The input even on modern hardware is received by an Ethernet PHY which then has logic-level lines going into the SoC. So this level of debugging would be possible. Inside the SoC if something has failed, well, you are kind of screwed.


Fundamental engineering debugging process is similar.

I recently debugged packet issues after 100gbps port speed change to 25gbps, to 10 gbps issues. Breakdown the issue to sub-system components - check phy, mac loopback, check link status on both side of the QSFP connections before and after speed changes, check counters (A LOT of them), enable debug packet to send to CPU with special command. Check all the VLAN, port settings, configuration commands over and over again. Enable debugging on kernel driver to track down every bytes/bits of every packet. Use tcpudmp on linux socket layer when one gets to that point.

Instead of oscilloscope, today's SOC does have a lot of counters inside that help one identifies issues.

For complex issue, one does get tremendous high when the issue was ID and resolved.


Sure, that is very true during development or debugging a complex production issue as you mentioned. I meant troubleshooting and reworking along the lines of "this board used to work, now it doesn't". Most reworks I see of boards involve replacing parts, which in a modern Ethernet design would consist of the jack, some magnetics, PHY, and SoC.


> one does get tremendous high when the issue was ID and resolved

I find getting a little high really helps with long debugging sessions.


If you can find the relevant documentation, sure. Modern hardware is made from black boxes on top of black boxes.

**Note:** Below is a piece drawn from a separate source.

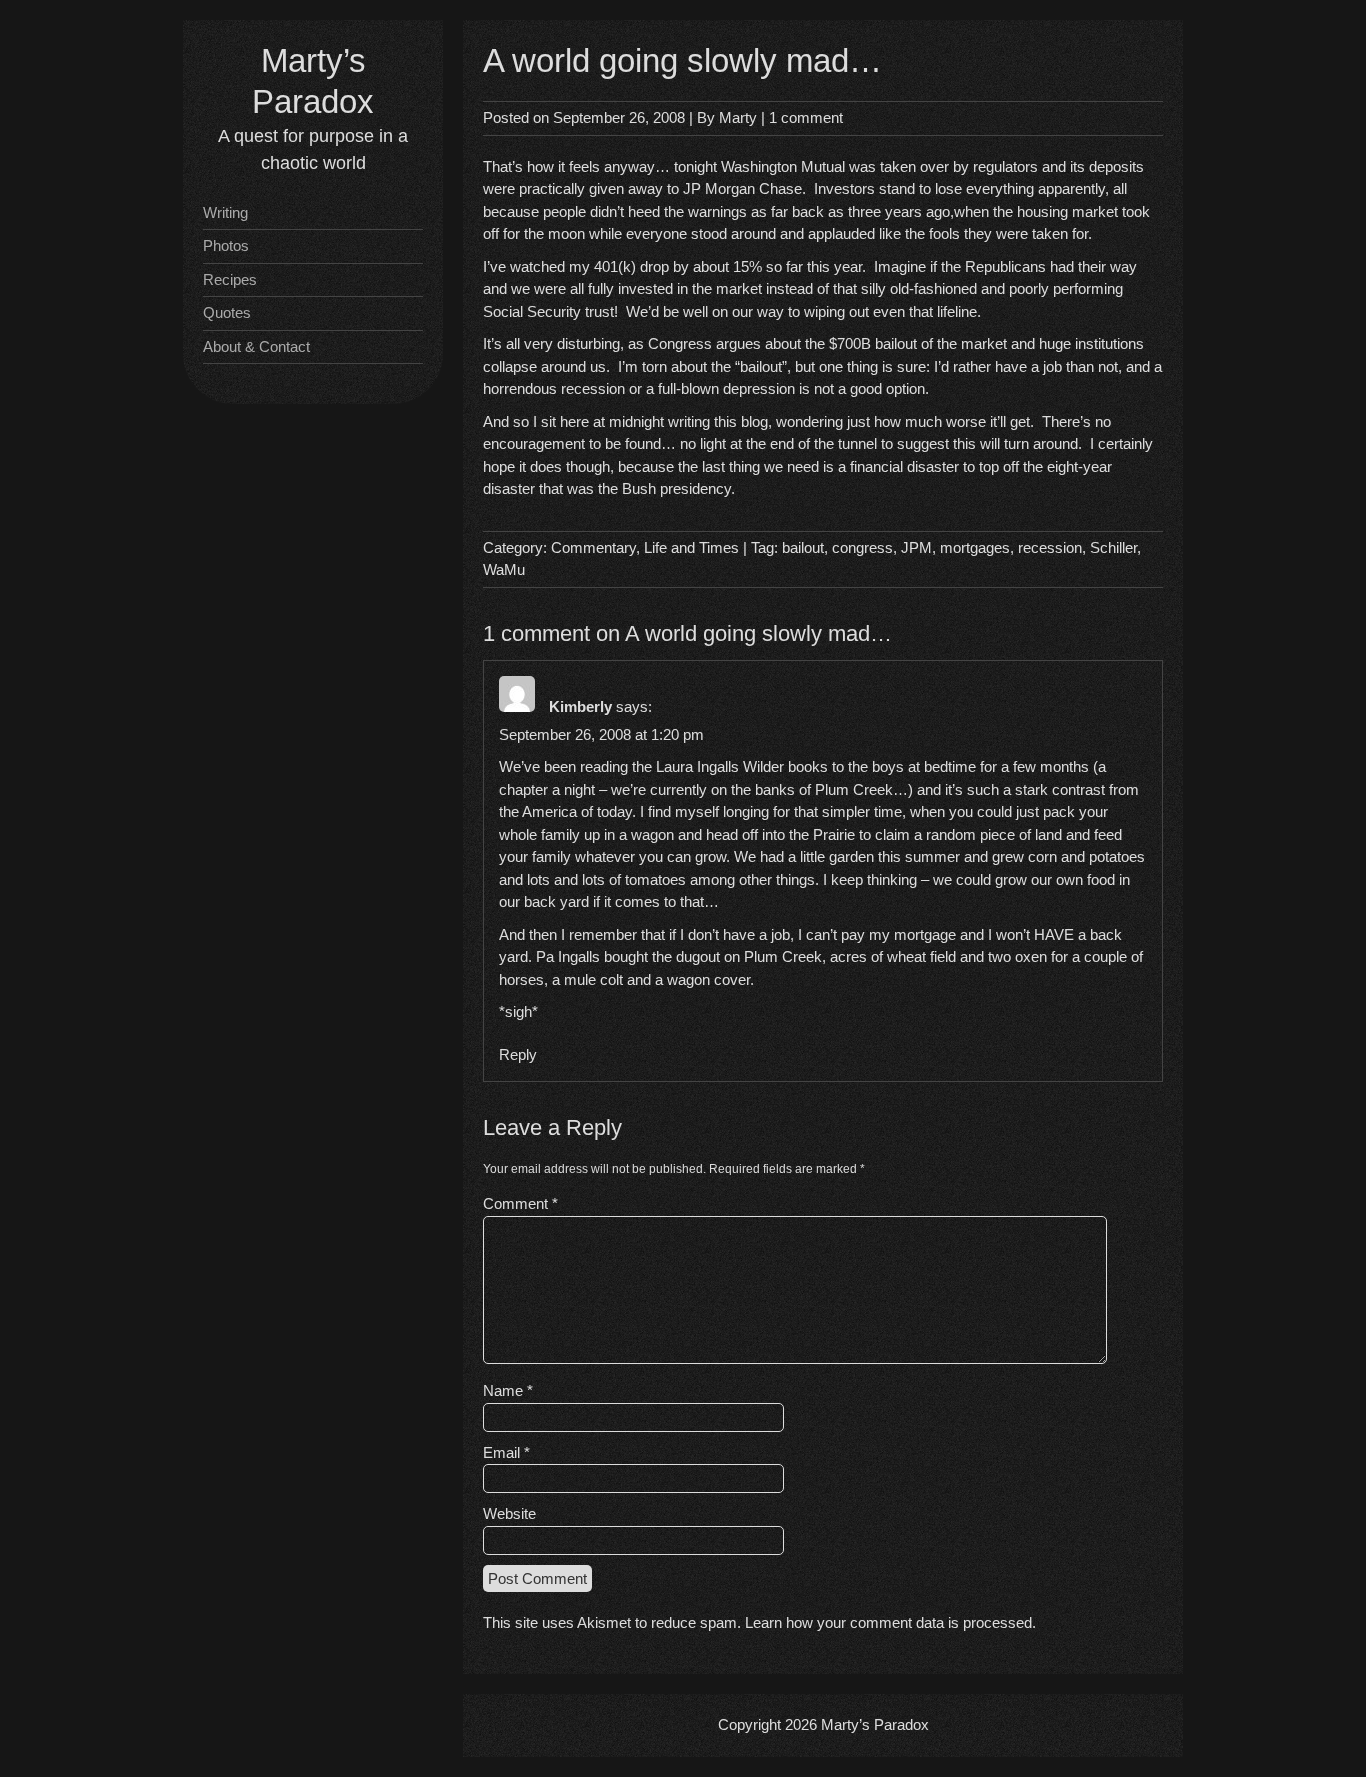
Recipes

That is a very interesting use of a BeagleBone. He made an interface to the Alto's 3Mbit/sec Ethernet using the BeagleBone's PRU (a programmable real-time unit of which I believe it has two). Someone also used the PRU to build a video card for a Macintosh SE: https://hackaday.com/2014/02/05/the-30th-anniversary-macinto...


A word from experience: an extender card can introduce noise, which can lead to observations of self-induced problems due to the introduced noise. I don't think this is the case for your situation, but symptoms the runt edges you observed could be caused by the extender.

Also, I have on occasion observed the magic of an extender card causing a flaky card to function properly.

If you get stumped, you might want to depopulate some non-essential cards to open up a space to get your hands and probes on the card under investigation, while it is directly plugged into the slot. Excuse me, I mean get your hands and probes in there while the system is powered off.


What job can I get where people pay me to restore vintage gear like this? :)

(answer: "already be rich")


Actually if you have the skills people will seek you out. The trick is to repair things and demonstrate said skills. Since most of the vintage gear is easily covered by a 100Mhz oscilloscope, a DMM, and a 10Mhz signal generator you can do a lot of that. Fixing things you pick up at thrift shops will help you develop the mindset and 'bodging' skills, then work your way up to more interesting things. You will be amazed at what you find in the bin at some places.